Director General, Economic & Consular, Foreign & Commonwealth Office
“I have found it a huge privilege to be a CSaP Fellow for the past two years, meeting with a range of experts covering topics from neuroscience to the future of cities.”
Sometimes, I’ve had to think carefully about how I might apply these subjects to the work I do on diplomacy. But I’ve always found a link as well as enjoying stimulating discussions that have opened up new and diverse subjects.
Science and evidence are a central part of our diplomatic toolkit. We’ve had our own in-house academic team – our research analysts – for over 70 years, as well as FCO historians for almost a century. They’ve been invaluable to me personally in helping me understand the key drivers of different countries and issues, and linking me up with academics and think tanks.

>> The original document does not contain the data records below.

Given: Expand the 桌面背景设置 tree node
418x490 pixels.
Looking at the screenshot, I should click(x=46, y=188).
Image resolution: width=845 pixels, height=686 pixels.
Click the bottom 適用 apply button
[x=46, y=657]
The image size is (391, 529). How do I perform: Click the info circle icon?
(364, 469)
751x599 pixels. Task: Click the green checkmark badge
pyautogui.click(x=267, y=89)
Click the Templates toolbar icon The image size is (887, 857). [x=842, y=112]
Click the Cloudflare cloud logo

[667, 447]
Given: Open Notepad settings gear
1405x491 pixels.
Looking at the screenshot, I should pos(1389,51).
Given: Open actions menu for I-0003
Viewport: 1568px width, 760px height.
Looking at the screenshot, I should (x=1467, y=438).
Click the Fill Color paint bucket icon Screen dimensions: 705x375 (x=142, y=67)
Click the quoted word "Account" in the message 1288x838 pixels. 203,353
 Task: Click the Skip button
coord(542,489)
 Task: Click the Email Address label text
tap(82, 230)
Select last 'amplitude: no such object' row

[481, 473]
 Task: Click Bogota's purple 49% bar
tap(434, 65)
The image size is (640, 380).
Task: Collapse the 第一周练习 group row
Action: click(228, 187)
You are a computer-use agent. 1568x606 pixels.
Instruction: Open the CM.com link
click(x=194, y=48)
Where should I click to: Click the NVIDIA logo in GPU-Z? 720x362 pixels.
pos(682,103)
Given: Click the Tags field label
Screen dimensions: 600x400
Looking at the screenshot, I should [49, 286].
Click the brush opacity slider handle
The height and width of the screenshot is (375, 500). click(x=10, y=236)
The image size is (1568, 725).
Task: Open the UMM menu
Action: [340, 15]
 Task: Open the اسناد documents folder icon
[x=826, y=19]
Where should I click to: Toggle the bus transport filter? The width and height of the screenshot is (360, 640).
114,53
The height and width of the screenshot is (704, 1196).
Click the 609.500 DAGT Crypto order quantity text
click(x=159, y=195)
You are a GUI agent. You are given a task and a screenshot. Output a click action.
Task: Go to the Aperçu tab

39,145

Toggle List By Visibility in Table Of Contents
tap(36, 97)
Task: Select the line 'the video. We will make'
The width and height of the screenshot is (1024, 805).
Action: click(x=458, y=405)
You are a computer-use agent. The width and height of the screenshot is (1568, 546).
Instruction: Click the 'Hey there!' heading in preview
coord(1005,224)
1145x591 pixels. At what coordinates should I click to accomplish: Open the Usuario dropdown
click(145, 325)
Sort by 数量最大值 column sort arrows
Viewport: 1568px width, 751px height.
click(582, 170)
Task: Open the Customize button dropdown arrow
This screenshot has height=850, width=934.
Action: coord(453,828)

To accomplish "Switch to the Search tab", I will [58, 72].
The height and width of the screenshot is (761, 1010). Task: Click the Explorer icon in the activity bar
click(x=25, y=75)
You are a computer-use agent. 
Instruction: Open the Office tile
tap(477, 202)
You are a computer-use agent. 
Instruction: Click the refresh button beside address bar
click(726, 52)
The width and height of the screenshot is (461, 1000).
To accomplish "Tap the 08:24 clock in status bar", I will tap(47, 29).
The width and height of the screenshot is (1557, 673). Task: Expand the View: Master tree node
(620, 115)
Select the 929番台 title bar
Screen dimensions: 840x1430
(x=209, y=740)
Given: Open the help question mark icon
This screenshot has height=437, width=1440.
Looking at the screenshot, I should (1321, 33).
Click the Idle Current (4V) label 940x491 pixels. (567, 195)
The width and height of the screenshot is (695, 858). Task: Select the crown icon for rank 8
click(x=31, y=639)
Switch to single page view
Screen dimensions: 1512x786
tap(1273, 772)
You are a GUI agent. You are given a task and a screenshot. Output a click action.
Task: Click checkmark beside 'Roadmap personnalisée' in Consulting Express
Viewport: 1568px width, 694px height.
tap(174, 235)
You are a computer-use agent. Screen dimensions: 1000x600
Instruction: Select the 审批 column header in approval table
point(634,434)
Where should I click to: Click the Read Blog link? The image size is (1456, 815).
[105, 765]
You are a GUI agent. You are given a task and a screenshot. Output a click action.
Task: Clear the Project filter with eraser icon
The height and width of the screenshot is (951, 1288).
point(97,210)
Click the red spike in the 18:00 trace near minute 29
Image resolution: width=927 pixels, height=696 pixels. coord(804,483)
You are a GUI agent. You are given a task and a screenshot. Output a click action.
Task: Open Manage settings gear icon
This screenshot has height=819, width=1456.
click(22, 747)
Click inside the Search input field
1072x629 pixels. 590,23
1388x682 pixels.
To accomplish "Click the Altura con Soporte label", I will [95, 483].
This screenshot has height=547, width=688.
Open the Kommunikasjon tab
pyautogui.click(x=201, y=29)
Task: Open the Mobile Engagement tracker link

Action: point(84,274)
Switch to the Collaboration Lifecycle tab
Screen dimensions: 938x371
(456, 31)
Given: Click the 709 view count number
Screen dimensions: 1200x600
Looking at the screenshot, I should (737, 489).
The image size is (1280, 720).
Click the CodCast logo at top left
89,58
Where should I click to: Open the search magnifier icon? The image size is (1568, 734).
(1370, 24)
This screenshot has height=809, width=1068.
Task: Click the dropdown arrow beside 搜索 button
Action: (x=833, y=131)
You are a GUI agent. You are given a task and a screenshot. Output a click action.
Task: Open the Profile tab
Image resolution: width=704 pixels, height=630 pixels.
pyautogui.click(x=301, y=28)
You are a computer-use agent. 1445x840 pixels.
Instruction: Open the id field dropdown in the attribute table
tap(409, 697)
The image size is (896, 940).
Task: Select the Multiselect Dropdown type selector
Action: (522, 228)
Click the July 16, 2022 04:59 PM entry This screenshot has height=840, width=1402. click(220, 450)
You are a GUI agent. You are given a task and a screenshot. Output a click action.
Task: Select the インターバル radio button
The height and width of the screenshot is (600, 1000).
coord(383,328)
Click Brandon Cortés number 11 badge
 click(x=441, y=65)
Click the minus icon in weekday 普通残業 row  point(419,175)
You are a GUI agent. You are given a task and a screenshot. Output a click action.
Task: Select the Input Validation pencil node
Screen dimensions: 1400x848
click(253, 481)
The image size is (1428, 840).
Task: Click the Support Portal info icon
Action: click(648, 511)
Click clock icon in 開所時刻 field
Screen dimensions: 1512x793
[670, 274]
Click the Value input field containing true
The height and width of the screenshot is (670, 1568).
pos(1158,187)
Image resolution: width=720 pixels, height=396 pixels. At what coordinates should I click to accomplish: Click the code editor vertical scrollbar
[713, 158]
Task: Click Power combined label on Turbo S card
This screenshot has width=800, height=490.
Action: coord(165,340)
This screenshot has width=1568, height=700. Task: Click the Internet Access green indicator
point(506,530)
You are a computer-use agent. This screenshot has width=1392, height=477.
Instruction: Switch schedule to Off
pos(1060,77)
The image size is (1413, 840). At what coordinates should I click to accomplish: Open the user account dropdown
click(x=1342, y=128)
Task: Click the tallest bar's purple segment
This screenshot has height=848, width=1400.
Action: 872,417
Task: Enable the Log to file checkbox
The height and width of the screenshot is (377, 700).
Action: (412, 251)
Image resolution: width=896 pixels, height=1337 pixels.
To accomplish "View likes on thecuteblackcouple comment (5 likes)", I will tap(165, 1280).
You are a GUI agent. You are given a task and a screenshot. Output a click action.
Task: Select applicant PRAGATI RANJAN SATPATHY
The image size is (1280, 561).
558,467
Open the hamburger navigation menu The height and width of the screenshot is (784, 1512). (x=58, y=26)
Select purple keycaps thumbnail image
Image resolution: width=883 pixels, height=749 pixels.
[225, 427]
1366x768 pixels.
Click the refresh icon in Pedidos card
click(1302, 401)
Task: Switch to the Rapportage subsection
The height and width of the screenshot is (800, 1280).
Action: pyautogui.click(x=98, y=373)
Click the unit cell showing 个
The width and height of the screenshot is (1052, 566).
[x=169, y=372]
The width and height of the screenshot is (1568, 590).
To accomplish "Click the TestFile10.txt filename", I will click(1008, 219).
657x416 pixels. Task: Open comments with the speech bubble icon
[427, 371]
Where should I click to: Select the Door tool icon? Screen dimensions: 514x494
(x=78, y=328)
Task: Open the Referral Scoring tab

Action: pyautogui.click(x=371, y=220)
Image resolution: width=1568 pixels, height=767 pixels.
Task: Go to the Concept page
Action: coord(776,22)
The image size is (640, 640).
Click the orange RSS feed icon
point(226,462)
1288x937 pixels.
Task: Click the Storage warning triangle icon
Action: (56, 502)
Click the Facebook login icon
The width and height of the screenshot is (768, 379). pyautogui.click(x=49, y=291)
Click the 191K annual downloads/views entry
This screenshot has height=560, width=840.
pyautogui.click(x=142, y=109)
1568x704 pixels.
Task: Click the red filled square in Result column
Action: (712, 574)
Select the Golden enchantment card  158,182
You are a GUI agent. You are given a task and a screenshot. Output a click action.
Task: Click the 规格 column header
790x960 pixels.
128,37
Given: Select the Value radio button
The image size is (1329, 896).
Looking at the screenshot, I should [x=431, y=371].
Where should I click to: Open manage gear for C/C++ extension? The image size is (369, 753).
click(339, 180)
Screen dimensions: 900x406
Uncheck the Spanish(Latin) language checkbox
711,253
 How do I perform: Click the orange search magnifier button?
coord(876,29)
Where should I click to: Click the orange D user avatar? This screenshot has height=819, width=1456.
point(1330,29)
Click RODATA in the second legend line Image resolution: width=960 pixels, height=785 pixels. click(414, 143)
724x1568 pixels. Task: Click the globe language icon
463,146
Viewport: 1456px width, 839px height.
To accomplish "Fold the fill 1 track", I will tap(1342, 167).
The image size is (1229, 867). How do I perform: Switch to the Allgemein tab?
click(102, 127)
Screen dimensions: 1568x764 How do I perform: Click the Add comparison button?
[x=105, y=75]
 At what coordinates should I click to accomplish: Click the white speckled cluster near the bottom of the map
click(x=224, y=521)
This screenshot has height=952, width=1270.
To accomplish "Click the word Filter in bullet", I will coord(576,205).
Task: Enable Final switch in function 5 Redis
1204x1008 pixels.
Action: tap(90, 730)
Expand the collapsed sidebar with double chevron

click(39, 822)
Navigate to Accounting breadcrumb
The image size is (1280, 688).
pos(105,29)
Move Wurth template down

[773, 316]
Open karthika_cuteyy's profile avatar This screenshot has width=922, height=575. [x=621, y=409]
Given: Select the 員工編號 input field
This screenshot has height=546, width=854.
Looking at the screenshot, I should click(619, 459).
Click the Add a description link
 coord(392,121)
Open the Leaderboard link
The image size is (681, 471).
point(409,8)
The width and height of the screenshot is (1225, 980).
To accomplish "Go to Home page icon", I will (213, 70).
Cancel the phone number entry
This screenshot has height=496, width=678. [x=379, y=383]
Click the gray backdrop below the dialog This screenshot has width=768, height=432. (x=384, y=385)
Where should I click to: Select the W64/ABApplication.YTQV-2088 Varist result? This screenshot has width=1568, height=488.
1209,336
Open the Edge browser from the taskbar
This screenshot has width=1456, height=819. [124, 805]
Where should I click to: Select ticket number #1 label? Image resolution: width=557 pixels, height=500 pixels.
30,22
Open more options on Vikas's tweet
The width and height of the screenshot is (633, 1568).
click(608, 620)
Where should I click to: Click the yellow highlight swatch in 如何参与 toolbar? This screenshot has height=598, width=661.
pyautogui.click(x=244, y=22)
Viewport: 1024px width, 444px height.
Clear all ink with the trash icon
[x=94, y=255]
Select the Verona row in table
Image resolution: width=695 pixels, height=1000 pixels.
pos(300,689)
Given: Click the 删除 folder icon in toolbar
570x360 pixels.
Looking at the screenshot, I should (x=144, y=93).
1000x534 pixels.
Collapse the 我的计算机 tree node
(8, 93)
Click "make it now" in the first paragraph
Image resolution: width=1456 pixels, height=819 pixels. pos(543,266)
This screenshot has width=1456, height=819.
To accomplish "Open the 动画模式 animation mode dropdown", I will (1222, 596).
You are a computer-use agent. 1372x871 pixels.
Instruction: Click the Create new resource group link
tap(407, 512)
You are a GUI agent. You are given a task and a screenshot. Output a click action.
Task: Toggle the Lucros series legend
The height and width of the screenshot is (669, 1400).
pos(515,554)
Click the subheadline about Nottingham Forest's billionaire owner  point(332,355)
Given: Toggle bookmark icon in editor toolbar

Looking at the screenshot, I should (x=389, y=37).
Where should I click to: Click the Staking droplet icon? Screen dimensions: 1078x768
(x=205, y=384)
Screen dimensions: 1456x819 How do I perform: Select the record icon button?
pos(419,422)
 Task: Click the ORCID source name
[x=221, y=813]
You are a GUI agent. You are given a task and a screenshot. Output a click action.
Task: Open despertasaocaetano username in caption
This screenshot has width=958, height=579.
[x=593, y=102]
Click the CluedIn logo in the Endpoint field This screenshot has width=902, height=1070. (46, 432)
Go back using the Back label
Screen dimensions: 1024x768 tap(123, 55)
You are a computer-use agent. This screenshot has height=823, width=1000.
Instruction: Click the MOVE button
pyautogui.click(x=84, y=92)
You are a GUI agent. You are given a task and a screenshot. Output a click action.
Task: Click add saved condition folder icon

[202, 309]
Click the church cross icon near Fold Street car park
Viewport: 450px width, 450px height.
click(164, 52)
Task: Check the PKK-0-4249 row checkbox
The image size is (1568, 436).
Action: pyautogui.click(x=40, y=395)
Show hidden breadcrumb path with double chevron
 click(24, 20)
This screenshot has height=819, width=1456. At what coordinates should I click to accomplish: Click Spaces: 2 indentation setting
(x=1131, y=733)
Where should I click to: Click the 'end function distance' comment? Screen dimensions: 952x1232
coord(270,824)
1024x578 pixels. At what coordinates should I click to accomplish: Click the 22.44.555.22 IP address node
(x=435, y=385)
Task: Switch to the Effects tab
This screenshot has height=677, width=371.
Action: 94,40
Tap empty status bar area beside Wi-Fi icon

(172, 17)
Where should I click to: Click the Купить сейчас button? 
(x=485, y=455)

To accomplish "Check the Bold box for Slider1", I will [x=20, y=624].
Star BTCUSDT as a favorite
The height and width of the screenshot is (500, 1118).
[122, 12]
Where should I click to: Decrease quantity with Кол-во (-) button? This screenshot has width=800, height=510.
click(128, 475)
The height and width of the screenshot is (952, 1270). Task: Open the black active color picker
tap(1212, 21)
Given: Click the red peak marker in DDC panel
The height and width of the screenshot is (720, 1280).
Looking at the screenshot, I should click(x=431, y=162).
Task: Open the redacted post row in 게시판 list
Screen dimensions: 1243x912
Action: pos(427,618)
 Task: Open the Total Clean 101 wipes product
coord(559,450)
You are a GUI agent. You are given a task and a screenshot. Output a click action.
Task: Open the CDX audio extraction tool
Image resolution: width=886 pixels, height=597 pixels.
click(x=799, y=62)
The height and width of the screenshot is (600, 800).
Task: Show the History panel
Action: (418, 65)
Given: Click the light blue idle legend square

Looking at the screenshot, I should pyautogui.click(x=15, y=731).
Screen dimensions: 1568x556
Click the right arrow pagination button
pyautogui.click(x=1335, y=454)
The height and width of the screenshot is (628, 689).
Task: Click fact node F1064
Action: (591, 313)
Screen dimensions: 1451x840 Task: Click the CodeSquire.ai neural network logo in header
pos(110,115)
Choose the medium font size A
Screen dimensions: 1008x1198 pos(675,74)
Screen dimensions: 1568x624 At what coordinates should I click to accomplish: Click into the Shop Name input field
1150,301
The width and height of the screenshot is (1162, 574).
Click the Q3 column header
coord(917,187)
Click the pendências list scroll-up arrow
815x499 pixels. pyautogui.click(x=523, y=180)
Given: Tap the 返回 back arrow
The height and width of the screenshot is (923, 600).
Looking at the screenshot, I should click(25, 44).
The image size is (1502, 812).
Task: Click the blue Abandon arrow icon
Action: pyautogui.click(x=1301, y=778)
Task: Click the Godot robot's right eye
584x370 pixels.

We have 90 science officers in more than 30 countries engaged with fostering and promoting scientific collaboration. The UK is one of a handful of countries with a Chief Scientific Adviser in the Foreign Office using science diplomacy to build links with other countries.
As a country with a long history, it is important that we understand the way we are perceived by others, including their take on any shared history we may have – as well as an understanding of the culture, politics and economies of those countries. It’s also helpful to know what’s worked and what hasn’t.
Our in-house teams are a foundation of that but external discussions and links are essential too, and CSaP has been an excellent vehicle for extending my knowledge and contacts in the wider academic world, as well as opening up new subjects and improving my awareness of the strength of UK academic research.
I have found it a huge privilege to be a CSaP Fellow for the past two years, and I look forward to continuing to engage in the future.